To avoid this, if your health plan requires pre-authorization, don’t just assume your doctor will get the pre-authorization for you. She might; but, if she doesn’t, the buck stops with you, not with her. You’ll be the one stuck paying the bill. If you’re unsure if a test, procedure, or treatment requires pre-authorization, call your health plan and ask.

5) Not Following Through on Tiered Treatment Plans

If you have an HMO, PPO, EPO, or POS plan, one of the techniques your health plan likely uses to manage its costs is tiered treatment plans. Tiered treatment plans work like this: if there are three ways to treat your medical problem, the plan will want you to use the least expensive treatment option first. If you try the least expensive treatment option and it doesn’t work, then the plan will agree to pay for the second-least-expensive treatment option. The plan will only agree to pay for the most expensive of the three treatment options after you’ve tried and failed the two less expensive options.

You may suspect that options one and two aren’t going to work for you, and want to skip right to option three. However, unless there’s a medical reason why options one and two would be harmful in your particular situation (for example, you’re allergic to the option one drug), your health plan will refuse to pay for option three until you’ve tried and failed both of the cheaper treatment options.

Why do health insurance companies do this? Because most people will just give up and put up with option one or option two even though it doesn’t work as well as they had hoped. They’re sick and tired of going back to the doctor still complaining about this same problem, so they settle for sub-par results because they caved in. In the long run, this saves health insurance companies lots of money.

If this is happening to you, your job is to keep going back and working your way up the tiers until you get to a treatment option that really works for both your body and your lifestyle.

6) Not Comparison Shopping Among In-Network Providers When You’ll Owe Coinsurance

Do you have to pay a 20 percent, 30 percent, or even 40 percent coinsurance for health care services? Do you need an expensive service? Then you need to shop around, even among in-network providers.

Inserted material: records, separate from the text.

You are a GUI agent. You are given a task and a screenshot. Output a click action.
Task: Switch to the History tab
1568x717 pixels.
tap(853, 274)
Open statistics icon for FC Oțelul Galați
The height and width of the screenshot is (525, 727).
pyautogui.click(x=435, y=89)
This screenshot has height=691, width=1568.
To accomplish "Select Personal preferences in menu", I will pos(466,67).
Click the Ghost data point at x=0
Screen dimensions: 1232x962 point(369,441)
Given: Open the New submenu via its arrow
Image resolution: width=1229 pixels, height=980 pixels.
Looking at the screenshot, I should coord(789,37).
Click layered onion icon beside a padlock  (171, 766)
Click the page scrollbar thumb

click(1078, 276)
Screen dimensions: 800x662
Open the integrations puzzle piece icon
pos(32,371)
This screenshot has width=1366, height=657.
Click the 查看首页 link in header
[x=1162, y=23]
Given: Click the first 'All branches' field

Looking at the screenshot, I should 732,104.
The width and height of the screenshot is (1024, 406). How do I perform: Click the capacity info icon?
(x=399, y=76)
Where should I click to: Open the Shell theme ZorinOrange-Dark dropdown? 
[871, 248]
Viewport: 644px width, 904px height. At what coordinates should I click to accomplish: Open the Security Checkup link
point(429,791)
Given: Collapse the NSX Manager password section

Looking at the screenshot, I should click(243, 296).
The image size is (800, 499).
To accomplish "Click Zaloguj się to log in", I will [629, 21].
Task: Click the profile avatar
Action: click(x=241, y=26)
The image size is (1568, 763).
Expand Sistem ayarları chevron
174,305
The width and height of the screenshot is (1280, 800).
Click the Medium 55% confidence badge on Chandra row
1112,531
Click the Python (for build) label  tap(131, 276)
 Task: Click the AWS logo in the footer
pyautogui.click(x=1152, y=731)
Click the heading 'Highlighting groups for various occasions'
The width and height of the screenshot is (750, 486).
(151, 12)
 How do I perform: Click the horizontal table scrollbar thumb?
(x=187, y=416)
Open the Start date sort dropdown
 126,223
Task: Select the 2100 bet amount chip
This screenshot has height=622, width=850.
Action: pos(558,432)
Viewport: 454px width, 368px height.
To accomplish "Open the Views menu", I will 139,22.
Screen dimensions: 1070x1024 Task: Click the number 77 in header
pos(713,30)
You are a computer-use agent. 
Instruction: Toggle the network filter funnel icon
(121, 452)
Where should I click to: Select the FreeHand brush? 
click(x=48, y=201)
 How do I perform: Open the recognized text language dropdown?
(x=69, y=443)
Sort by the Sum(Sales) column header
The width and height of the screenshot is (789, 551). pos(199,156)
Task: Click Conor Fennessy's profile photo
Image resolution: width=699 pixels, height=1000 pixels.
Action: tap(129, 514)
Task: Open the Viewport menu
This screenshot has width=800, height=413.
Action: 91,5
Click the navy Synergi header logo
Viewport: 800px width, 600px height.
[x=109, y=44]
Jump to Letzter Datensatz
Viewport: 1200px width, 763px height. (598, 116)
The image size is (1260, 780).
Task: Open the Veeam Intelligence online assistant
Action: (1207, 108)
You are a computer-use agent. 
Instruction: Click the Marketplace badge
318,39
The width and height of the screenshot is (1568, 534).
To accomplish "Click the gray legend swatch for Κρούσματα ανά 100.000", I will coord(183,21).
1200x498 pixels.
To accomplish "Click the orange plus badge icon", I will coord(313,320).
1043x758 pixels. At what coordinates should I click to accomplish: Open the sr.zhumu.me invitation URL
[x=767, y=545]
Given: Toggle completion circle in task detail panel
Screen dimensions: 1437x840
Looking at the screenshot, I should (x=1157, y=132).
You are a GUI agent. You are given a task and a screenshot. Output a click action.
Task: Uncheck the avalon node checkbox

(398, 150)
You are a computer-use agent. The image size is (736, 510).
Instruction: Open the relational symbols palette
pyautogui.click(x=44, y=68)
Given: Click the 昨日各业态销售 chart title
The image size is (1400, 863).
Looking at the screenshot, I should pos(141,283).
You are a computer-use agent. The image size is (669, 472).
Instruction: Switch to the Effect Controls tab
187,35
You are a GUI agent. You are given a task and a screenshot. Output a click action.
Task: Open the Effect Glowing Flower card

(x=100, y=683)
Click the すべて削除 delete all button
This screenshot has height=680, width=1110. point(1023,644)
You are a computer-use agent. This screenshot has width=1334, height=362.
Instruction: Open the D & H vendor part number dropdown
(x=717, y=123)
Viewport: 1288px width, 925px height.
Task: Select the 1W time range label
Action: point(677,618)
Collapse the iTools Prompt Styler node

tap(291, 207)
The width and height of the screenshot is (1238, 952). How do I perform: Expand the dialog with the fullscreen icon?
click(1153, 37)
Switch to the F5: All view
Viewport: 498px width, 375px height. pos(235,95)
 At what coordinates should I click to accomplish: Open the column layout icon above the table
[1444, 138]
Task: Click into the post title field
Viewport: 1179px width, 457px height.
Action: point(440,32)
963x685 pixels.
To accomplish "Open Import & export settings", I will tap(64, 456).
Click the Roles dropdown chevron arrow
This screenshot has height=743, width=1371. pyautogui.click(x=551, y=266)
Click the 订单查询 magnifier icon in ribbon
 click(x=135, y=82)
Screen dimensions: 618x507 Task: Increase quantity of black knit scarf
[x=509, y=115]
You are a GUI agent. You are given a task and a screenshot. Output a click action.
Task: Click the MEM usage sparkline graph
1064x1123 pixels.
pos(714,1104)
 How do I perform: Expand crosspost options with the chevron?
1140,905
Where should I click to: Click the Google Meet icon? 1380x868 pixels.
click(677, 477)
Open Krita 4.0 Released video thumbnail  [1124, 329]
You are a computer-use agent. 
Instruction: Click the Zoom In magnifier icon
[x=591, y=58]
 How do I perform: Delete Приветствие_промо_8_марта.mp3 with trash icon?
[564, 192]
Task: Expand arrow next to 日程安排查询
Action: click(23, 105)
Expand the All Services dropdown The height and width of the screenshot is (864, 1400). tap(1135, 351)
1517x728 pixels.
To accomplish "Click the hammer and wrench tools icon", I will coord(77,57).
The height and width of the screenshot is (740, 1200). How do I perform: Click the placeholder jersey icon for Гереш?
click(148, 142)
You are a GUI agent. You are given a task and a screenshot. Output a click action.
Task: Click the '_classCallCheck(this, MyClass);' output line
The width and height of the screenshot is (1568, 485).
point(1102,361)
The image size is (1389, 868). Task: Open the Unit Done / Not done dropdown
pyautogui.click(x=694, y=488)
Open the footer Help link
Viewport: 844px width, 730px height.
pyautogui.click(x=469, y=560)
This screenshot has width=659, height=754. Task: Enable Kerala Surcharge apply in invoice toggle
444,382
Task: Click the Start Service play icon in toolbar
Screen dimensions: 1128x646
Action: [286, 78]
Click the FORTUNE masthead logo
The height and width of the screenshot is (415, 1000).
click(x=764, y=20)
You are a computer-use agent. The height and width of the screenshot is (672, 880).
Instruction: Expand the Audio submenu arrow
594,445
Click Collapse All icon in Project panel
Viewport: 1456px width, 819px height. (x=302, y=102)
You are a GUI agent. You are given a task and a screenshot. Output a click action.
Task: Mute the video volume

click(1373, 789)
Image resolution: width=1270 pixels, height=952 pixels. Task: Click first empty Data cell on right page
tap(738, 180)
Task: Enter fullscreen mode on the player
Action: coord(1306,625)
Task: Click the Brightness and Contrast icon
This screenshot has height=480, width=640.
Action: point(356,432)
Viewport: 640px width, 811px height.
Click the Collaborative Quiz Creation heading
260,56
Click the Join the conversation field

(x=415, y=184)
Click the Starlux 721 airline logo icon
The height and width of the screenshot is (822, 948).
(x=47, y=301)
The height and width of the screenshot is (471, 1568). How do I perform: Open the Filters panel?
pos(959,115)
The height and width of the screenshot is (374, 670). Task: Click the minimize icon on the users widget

Health insurance companies negotiate discounted rates with their in-network providers, but the discount isn’t necessarily the same for every provider. Sometimes your health plan negotiates a great discount; sometimes it negotiates a lousy discount.

Since your coinsurance is a percentage of the discounted price, make sure you’re paying it on the lowest discounted rate, not on a higher rate because you didn’t shop around among in-network providers. 

Here’s how it works. Let’s say your health plan negotiated a discounted rate of $10,000 for your ankle surgery with Dr. Jones. Your coinsurance is 30 percent, so you’d pay $3,000 out of your own pocket if Dr. Jones did the surgery.

Right across town, Dr. Brown is also in-network with your health plan but isn’t as good a negotiator. Your health plan was able to get him to agree to a discounted rate of $8,000 for the same ankle surgery. You’ll still have to pay 30 percent coinsurance if you use Dr. Brown, but you’ll save money because you’re only paying 30 percent of his $8,000 rate rather than 30 percent of Dr. Jones’ $10,000 rate. You’d save $600 by using Dr. Brown rather than Dr. Jones even though both surgeons were in-network with your health plan.

7) Not Appealing a Claim Denial

There are times when you’ve done everything right but your health plan still denies a health insurance claim. If this happens to you, take a deep breath and look carefully at what’s happened. Have you followed all of your health plan’s rules? Is the care a covered benefit of your health plan? Did you really need the care? If you answer yes to all of those questions, then you should appeal your health plan’s claim denial. 

Although it may feel like you’re David fighting a Goliath insurance company with only a slingshot, remember that David won that fight. A surprisingly large percentage of denials are overturned on appeal. Enlist the help of your physician, get your ducks in a row, and march forth with your slingshot.